(Records from a data source)
*** Block opens ***

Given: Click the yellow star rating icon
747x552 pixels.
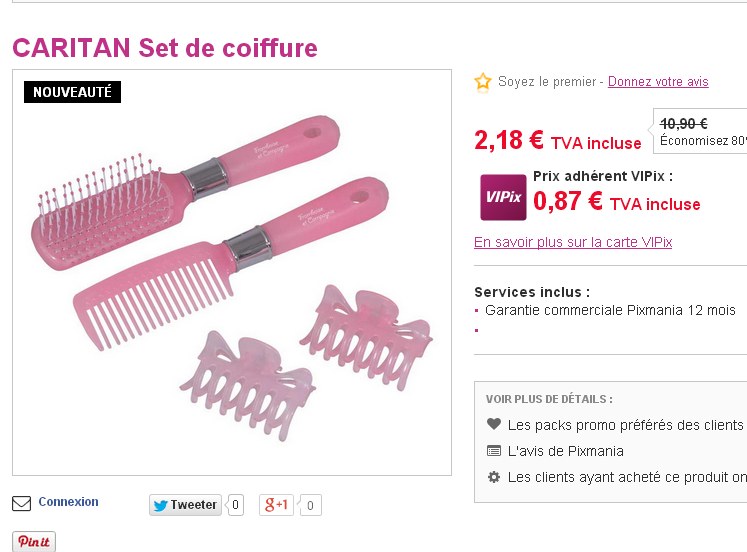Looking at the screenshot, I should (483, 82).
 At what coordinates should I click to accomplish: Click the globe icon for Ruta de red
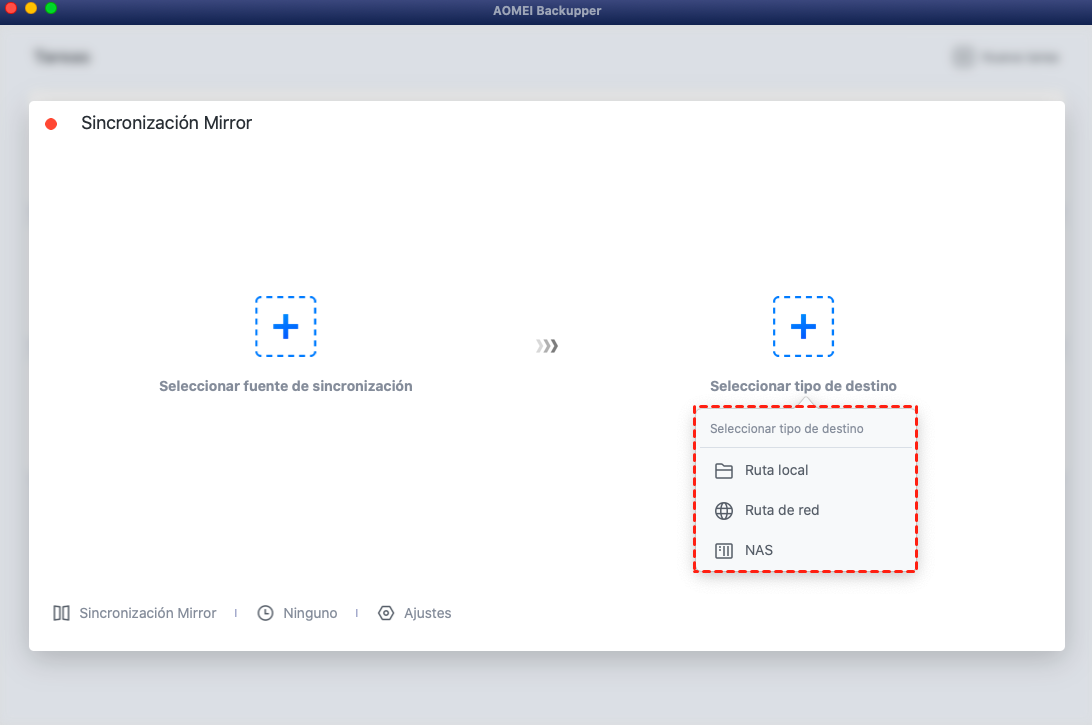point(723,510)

*** Block closes ***

_Task requirements_. Transcribe the records above exactly, leaving every picture out of the copy.

_Response below_.
Given: Click the yellow star rating icon
747x552 pixels.
Looking at the screenshot, I should (483, 82).
 At what coordinates should I click to accomplish: Click the globe icon for Ruta de red
point(723,510)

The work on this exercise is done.